The Unwatermarked Queen Victoria First Waterlow Issue of Niger Coast Protectorate Part Three - The 1d Blue
Gibbons lists a pale blue and a dull blue shade for this stamp, though in reality, there are at least 7 shades that I have been able to identify. Four of these would be classified by Gibbons as pale blue, while the other three would likely be classified as dull blue. However, it is clear that there should be more shade groups included in the catalogue, since some of the stamps here completely do not fit either shade name.
The scans below show the shades I have identified:
The first stamp on the left is a perfect match to Gibbons's Prussian blue. The second stamp from the left is a little brighter, being a very close match to deep dull blue on the Gibbons colour key. The third stamp from the left is brighter still and a little lighter, being a very close match to Gibbons's dull blue. So these three stamps are what Gibbons would classify as dull blue. The stamp on the right does not really match any of the colours on the Gibbons key exactly. It is closest to light blue, but is duller and contains a hint more green. This is the first of the shades that would fall under the heading of pale blue in the Gibbons catalogue.
Re-Entries and Plate Flaws
Ince and Osborne identified 12 plate flaws, re-entries or other characteristic that can be used as the basis for plating these stamps. Some of the flaws occur on all stamps or several stamps, making them less useful for identification.
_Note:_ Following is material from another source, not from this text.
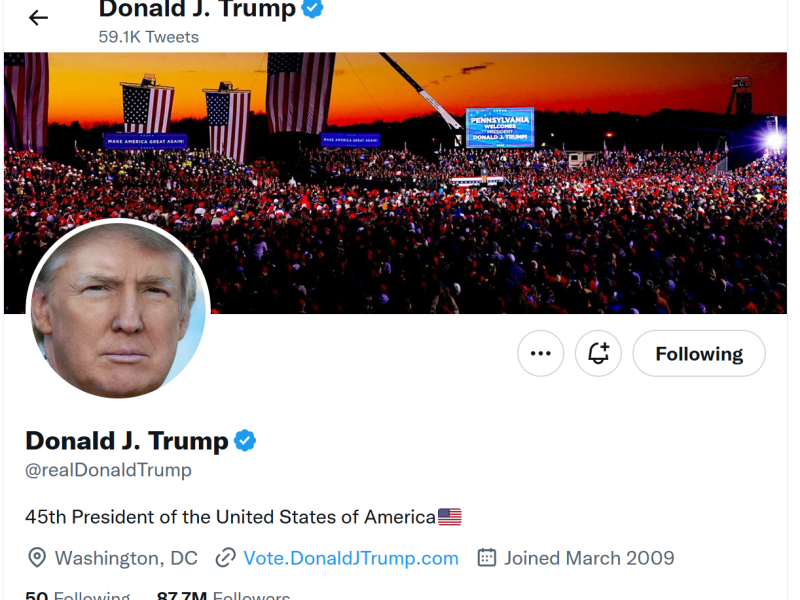Click the Donald J. Trump header title
The width and height of the screenshot is (800, 600).
point(197,10)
However there are six positons that can be positively identified using some of these plate flaws.
The following occur on all or several of the positions in the sheet:
- All stamps in the sheet show an additional short vertical line at the top left corner of the picture.
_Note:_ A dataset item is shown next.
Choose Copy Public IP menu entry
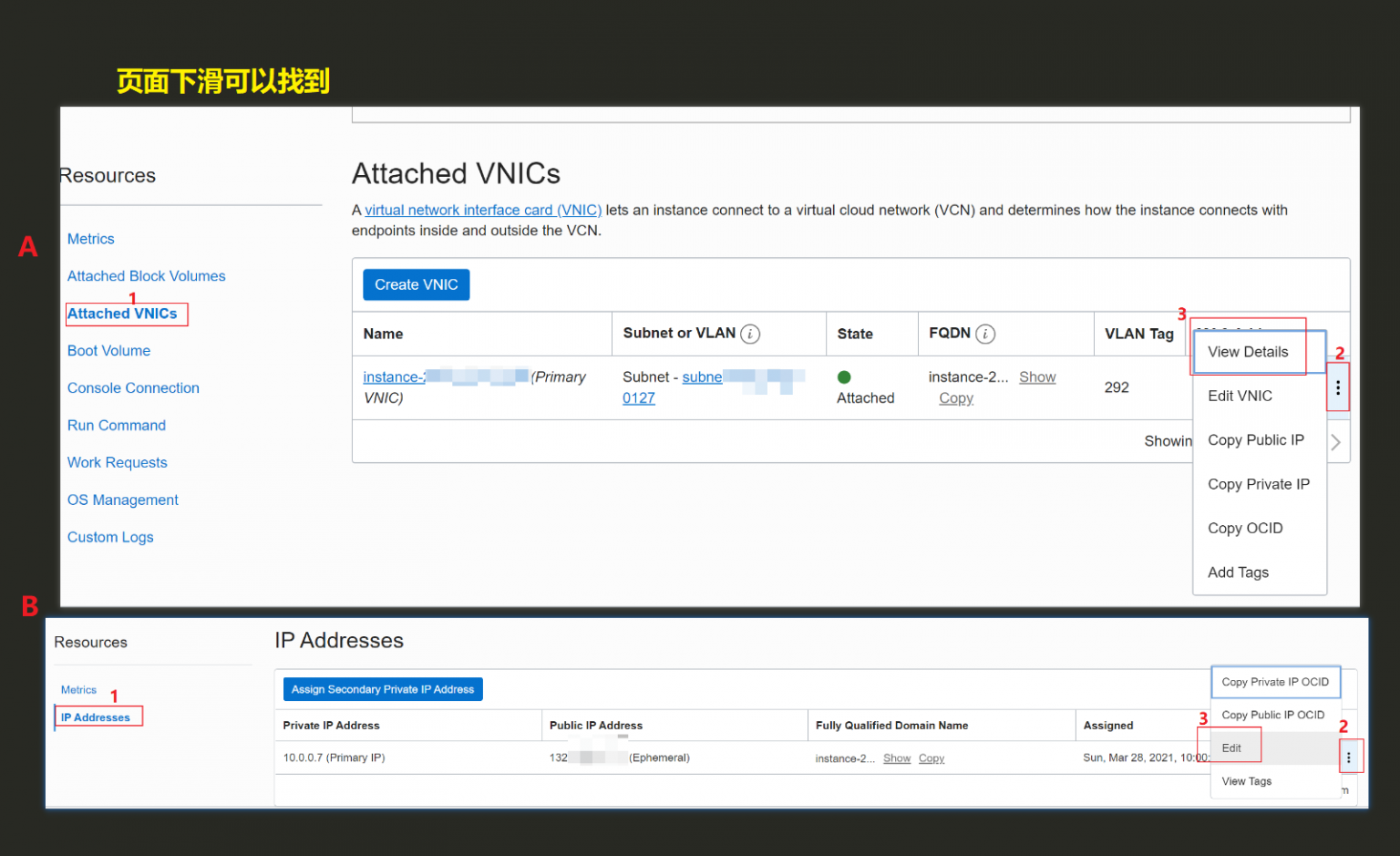 click(x=1256, y=440)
- Positions 19, 33, 36 and 53: a single line of colour appears in the upper half of the left margin.
- Positions 13 and 23 a double line of colour appears in the upper half of the left margin.
- Positions: 3, 6, 8, 10, 20, 25, 42: a graver line extends from the upper arm of the "E" in Niger towards the loop of the "R".
- Position 12: similar to above except a line extends from the "R" back to the E, and these two lines join up.
- Position 44: similar to (5), but there is a heavy mark at the top right arm of the E, descending at 45 degrees, resembling a white triangle.
- Positions 9, 18, 21, 32, 43, 56 - an extra graving line appears on the right hand loop of the "R" in Niger, towards the "C" of "Coast".
- Position 30: similar to (7) above, but the line appears midway between R and C.
- Position 1: The outer vertical framelines at the top left are increasingly double as they descend.
- Position 11: Similar to position 1, except that there is also a line of colour in the upper left hand margin descending at 45 degrees.
- Position 39: two long lines of colour at left, from below N of "Niger", descending at an angle to intersect the outer perimeter line, and continuing down to the margin half way.
- Position 40: Extra lines to the oval at left and right just below centre. Extra line of colour to the frame at left opposite R of PRO and also on the right of the frame opposite of ATE.
- Positions 50 and 60: the oval surrounding the Queen's head has a double line on both sides just below centre. There is also an additional horizontal frameline at the top right corner, and extending to the right.
You can just make out the projection from the R in the above scan. In addition to this, the horizontal shading lines of the portrait oval just protrude into the oval frame just below Oil and opposite the star ornament at left, as seen in this close up scan:
As expected, the doubling appears much clearer on this stamp:
- The doubling only occurs on the right side.
- The doubling of the oval occurs both above and below the letters "ATE".
- Instead of a vertical line of colour inside the outer frameline, there is a slight extension of some of the horizontal shading lines into this frame.
This is one of the more common cancellations during this issue. The scan below shows eight examples of the CDS Cancellation, dated between May 1, 1894 and March 16, 1895, and two examples of the squarred circle cancellation:
This is one of the scarcest of the villages to find cancellations from or this time period. Proud lists any pre-February 22 1897 cancellations as being worth 10 pounds. This cancellation is doubly struck, with one impression being inverted relative to the other.
This is one of the scarcer villages for this issue, and accordingly I have only one squarred circle postmark for Opobo, dated December 14, 1894. This lists at ten pounds in Proud.
Old Calabar River
Interestingly, I have many more of these cancellations than any of the other villages, and yet Proud values them at six pounds each.